Eldeki davada, davacının, 01.07.1982 tarihinde üzerinde “ Çırak” ibaresi yazılı, davalı işverence usulünce düzenlenip Kurum’a intikal eden bir işe giriş bildirgesinin bulunduğu, hizmet cetvelinde 1983/ 1. dönemde 120 günlük hizmetin davalı işveren tarafından bildirildiği ancak Kurum tarafından iptal edildiği, davacının, 01.02.1984-10.08.1985 tarihleri arasında davalı işverene ait işyerinde kalfa olarak çalıştığına ilişkin davalı işverence düzenlenmiş bonservisin bulunduğu anlaşılmaktadır.
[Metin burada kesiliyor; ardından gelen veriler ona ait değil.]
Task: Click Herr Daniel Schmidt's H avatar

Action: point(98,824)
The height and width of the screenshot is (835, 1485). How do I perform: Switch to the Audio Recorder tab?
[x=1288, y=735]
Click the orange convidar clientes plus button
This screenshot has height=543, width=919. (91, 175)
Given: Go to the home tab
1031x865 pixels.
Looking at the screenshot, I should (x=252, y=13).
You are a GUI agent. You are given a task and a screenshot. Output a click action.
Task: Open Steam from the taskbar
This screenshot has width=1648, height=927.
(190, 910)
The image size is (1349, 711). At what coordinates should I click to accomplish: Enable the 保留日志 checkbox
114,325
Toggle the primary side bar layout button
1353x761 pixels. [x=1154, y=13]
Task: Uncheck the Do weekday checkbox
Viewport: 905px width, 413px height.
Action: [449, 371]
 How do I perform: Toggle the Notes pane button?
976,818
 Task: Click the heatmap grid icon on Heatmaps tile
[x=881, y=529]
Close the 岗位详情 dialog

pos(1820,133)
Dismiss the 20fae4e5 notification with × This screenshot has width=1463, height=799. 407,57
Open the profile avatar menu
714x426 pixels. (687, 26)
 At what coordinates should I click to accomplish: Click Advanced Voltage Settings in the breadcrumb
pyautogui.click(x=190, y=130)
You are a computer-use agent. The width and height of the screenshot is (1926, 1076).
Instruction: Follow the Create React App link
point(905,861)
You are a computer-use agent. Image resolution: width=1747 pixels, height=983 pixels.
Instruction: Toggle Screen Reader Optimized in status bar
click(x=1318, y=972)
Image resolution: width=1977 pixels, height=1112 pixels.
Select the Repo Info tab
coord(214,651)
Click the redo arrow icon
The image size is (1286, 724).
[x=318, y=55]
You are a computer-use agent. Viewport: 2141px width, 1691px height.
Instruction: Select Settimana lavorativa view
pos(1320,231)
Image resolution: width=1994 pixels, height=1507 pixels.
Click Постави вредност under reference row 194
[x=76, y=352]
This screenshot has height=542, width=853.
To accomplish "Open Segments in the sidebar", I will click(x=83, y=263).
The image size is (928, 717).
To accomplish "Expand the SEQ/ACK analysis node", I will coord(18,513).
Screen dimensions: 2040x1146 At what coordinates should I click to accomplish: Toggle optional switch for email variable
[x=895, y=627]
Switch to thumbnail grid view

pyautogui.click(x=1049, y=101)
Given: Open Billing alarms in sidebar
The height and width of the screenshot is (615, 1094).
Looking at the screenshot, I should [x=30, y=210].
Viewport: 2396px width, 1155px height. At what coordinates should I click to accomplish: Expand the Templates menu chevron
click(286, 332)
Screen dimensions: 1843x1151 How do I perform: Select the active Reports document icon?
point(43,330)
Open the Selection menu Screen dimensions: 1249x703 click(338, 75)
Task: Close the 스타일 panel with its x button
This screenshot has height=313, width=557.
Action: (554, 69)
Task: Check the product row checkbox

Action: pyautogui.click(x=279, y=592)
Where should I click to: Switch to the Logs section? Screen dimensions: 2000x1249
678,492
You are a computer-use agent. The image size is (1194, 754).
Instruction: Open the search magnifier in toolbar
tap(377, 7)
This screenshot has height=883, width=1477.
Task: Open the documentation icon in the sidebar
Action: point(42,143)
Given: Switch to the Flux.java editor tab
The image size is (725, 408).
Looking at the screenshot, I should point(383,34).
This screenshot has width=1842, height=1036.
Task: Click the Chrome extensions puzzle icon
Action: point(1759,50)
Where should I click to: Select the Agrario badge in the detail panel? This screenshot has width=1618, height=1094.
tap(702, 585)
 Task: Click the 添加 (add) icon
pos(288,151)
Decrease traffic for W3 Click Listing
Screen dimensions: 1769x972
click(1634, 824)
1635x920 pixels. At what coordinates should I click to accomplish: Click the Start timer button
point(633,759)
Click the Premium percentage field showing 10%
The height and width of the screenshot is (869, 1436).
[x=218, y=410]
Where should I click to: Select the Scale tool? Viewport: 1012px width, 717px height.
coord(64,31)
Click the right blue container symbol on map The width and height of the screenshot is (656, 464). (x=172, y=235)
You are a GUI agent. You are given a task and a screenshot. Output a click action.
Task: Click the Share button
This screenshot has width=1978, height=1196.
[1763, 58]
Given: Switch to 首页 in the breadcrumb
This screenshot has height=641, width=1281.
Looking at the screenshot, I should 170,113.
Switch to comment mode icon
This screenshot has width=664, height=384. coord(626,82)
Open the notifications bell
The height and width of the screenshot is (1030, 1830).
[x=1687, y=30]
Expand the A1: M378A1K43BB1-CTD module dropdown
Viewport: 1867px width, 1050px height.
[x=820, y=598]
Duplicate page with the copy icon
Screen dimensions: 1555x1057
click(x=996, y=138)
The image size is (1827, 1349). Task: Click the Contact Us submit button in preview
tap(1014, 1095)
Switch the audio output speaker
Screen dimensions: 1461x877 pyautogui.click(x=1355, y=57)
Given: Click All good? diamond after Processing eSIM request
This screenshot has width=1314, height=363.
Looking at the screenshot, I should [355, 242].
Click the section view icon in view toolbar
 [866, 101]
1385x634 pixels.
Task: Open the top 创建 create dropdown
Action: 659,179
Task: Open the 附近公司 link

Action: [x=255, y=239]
Davacı, bonserviste geçen kalfalık başlangıç tarihini tavzih yoluyla sigortalılık başlangıcı olarak istemiş ve Mahkemece “bonservis” adlı belgenin hak düşürücü süreyi kesen belgelerden olmadığı dikkate alınmaksızın yazılı şekilde hüküm tesis edilmiştir.
Mahkemece, davacının ıslah yoluyla 01.07.1982 tarihini talep etmeyerek bonserviste geçen 01.02.1984 tarihin talep edilmiş olması karşısında davaya konu döneme ilişkin, davacının hizmetlerini bildirir işe giriş bildirgesi ya da dönem bordrosu gibi yönetmelikte belirtilen belgelerden herhangi birinin davalı Kuruma verilmediği, davacının çalışmalarının Kurum tarafından tespit de edilmediği sabittir. Hal böyle olunca, davanın hak düşürücü süre nedeniyle reddine karar verilmesi gerekirken, eksik inceleme ve yanılgılı değerlendirme sonucu yazılı şekilde hüküm kurulması, isabetsizdir.
O hâlde, davalı Kurum avukatının bu yönleri amaçlayan temyiz itirazları kabul edilmeli ve hüküm bozulmalıdır.
SONUÇ: Temyiz edilen hükmün yukarıda açıklanan nedenlerle BOZULMASINA, 16.02.2015 gününde oybirliğiyle karar verildi.